Implementation:Unstructured IO Unstructured Unstructured Ingest CLI Processing
| Knowledge Sources | |
|---|---|
| Domains | Data_Ingestion, ETL, CLI |
| Last Updated | 2026-02-12 00:00 GMT |
Overview
Concrete tool for configuring document processing parameters in the unstructured-ingest CLI pipeline.
Description
The unstructured-ingest CLI provides processing configuration flags that control how documents are partitioned within the pipeline. These flags are demonstrated in the local filesystem test script and apply to all source connectors. Key flags include strategy selection, parallel worker count, metadata exclusion, file glob filtering, and reprocessing control.
Usage
Use these CLI flags when you need to tune the ingest pipeline's processing behavior.
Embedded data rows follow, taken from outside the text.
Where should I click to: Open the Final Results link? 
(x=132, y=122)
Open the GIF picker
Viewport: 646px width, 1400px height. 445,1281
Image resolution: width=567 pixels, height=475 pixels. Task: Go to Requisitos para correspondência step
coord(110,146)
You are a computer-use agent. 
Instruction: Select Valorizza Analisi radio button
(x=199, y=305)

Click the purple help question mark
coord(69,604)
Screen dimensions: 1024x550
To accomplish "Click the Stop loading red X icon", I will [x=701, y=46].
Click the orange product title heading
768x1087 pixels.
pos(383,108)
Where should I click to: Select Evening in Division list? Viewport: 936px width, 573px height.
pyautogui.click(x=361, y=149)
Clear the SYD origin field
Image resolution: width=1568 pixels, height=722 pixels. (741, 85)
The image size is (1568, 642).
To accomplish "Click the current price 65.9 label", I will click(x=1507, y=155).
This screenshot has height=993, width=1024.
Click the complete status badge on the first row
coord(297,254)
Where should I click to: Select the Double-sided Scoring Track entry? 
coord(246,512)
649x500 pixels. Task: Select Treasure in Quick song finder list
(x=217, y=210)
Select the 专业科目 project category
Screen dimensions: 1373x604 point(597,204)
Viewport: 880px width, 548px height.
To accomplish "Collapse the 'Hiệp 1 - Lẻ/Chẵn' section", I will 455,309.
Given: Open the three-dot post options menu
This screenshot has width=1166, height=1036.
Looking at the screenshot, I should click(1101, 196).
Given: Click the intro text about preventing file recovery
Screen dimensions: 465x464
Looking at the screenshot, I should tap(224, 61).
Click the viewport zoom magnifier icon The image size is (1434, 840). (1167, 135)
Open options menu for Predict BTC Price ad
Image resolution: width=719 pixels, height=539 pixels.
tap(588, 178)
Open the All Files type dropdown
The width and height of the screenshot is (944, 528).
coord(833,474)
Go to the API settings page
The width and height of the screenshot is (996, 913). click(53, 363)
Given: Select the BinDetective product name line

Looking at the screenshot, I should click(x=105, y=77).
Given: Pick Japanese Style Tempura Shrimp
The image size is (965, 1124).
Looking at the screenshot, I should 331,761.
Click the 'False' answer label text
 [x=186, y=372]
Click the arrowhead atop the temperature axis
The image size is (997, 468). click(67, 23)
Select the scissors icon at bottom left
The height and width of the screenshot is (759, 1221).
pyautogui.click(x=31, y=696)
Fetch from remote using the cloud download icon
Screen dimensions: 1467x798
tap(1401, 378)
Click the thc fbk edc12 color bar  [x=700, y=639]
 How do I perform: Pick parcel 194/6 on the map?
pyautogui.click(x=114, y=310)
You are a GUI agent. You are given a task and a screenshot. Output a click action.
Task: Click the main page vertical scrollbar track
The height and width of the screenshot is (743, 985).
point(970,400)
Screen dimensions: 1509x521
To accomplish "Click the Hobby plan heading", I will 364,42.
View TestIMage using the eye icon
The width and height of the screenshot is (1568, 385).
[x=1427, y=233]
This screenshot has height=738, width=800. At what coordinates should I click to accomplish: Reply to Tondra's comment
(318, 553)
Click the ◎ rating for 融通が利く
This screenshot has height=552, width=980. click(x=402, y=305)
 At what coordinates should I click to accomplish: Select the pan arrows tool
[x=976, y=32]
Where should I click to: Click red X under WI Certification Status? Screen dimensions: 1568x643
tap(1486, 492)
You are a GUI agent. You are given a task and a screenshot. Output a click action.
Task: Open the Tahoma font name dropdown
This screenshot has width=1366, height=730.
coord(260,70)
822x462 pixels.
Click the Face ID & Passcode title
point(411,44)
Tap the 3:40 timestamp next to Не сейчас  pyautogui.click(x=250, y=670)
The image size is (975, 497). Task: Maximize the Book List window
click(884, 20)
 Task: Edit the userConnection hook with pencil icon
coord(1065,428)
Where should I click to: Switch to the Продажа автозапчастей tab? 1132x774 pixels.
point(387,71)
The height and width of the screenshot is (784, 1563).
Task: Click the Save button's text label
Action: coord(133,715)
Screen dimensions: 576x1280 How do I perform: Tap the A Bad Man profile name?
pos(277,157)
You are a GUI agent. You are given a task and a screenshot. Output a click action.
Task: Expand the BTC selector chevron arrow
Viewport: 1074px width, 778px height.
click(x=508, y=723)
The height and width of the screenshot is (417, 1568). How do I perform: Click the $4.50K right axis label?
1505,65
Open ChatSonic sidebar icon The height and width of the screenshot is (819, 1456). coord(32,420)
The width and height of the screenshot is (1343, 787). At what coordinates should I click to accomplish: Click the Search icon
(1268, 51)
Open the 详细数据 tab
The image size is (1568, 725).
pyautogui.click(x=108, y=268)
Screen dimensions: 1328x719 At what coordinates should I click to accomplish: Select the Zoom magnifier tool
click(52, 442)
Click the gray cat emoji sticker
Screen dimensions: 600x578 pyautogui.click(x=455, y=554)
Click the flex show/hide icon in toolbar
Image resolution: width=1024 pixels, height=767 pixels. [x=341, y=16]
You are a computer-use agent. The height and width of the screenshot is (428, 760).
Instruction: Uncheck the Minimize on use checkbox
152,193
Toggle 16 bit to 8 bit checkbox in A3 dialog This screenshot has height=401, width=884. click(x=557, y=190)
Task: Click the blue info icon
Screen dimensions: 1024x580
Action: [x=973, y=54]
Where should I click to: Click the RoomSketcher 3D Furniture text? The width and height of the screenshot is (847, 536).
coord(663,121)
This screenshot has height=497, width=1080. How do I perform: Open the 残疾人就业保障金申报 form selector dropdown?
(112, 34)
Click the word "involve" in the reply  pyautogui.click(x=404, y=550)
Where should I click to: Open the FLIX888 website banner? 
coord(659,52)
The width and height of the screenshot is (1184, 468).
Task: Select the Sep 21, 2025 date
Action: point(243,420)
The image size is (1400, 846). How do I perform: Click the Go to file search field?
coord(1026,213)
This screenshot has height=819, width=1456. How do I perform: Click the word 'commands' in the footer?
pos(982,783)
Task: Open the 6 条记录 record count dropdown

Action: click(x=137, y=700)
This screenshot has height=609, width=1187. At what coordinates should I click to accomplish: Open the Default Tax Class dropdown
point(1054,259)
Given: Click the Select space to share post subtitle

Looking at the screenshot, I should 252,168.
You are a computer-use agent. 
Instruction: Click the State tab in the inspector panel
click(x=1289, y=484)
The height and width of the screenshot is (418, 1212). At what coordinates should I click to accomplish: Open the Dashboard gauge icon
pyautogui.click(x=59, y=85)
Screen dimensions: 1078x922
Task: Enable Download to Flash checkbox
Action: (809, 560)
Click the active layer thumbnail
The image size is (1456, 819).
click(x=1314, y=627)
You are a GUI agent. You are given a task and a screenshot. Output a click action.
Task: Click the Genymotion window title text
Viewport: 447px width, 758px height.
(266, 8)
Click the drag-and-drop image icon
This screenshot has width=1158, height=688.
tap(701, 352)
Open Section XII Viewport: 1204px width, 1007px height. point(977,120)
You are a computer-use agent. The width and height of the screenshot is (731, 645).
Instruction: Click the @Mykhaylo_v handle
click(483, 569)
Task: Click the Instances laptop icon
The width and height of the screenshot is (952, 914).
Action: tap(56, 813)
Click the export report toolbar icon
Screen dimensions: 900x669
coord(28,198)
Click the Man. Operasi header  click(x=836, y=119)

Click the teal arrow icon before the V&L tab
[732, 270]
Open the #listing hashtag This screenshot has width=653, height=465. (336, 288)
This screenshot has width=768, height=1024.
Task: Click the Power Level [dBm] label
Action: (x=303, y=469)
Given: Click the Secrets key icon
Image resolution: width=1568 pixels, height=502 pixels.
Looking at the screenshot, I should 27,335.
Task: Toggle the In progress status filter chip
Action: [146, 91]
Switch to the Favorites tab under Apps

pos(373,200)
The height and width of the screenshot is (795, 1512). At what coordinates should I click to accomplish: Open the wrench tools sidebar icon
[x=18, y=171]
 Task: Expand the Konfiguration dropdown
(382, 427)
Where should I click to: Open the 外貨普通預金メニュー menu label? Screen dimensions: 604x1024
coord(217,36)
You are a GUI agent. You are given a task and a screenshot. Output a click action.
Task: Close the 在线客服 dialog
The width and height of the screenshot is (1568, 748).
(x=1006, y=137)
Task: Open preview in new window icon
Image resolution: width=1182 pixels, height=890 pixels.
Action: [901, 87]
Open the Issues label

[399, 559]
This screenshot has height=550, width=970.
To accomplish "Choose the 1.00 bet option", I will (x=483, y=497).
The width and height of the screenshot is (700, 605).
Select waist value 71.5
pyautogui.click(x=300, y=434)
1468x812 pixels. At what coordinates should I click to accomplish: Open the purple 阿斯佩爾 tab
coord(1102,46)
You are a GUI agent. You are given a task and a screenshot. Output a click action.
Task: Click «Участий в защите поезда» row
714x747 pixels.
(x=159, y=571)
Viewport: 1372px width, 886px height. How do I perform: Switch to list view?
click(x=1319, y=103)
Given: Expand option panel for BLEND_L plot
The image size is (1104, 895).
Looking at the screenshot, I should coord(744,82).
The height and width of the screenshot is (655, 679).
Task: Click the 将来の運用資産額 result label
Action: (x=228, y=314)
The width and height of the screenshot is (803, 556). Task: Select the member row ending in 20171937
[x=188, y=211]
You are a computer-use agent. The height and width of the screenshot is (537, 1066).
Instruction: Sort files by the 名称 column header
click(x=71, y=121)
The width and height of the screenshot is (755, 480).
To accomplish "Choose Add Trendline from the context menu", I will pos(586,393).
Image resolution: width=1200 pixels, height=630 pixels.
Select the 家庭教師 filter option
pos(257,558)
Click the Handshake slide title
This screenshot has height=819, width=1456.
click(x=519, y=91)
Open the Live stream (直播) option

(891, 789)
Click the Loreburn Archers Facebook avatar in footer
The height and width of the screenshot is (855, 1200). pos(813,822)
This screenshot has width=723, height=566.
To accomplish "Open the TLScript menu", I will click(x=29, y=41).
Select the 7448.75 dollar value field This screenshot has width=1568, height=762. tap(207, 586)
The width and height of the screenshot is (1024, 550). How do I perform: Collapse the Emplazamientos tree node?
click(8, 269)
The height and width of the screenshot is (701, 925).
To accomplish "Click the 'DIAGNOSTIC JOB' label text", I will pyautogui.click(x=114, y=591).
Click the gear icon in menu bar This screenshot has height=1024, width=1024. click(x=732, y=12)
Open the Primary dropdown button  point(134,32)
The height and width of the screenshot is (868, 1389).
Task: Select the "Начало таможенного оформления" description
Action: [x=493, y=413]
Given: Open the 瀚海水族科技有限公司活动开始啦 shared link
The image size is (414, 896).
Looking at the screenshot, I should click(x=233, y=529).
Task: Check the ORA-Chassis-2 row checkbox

The processing flags sit between the source connector configuration and the destination configuration in the CLI command.
Code Reference
Source Location
- Repository: unstructured
- File: test_unstructured_ingest/src/local.sh
- Lines: 23-34
Signature
unstructured-ingest local \
--num-processes <N> \
--metadata-exclude <CSV_FIELDS> \
--strategy <STRATEGY> \
--reprocess \
--verbose \
--file-glob <PATTERN> \
--input-path <DIR> \
--work-dir <DIR> \
local --output-dir <DIR>
Import
pip install unstructured-ingest
I/O Contract
Inputs
| Name | Type | Required | Description |
|---|---|---|---|
| --strategy | string | No | Partition strategy: auto, fast, hi_res, ocr_only |
| --num-processes | int | No | Parallel workers (default: os.cpu_count()) |
| --metadata-exclude | CSV string | No | Metadata fields to exclude (e.g., "filename,file_directory") |
| --file-glob | string | No | File pattern filter (e.g., "*.html", "*.pdf") |
| --reprocess | flag | No | Force reprocessing of already-processed files |
| --verbose | flag | No | Enable detailed logging |
| --input-path | path | Yes | Directory containing input documents |
| --work-dir | path | No | Temporary directory for intermediate files |
Outputs
| Name | Type | Description |
|---|---|---|
| JSON files | files | Partitioned element JSON files in --output-dir |
Usage Examples
Local Processing with Filtering
unstructured-ingest local \
--input-path ./documents/ \
--file-glob "*.html" \
--num-processes 4 \
--strategy fast \
--metadata-exclude "filename,file_directory" \
--reprocess \
--verbose \
--work-dir /tmp/unstructured-work \
local --output-dir ./structured-output/local/
High-Resolution Processing
unstructured-ingest local \
--input-path ./scanned-pdfs/ \
--strategy hi_res \
--num-processes 2 \
local --output-dir ./structured-output/hi-res/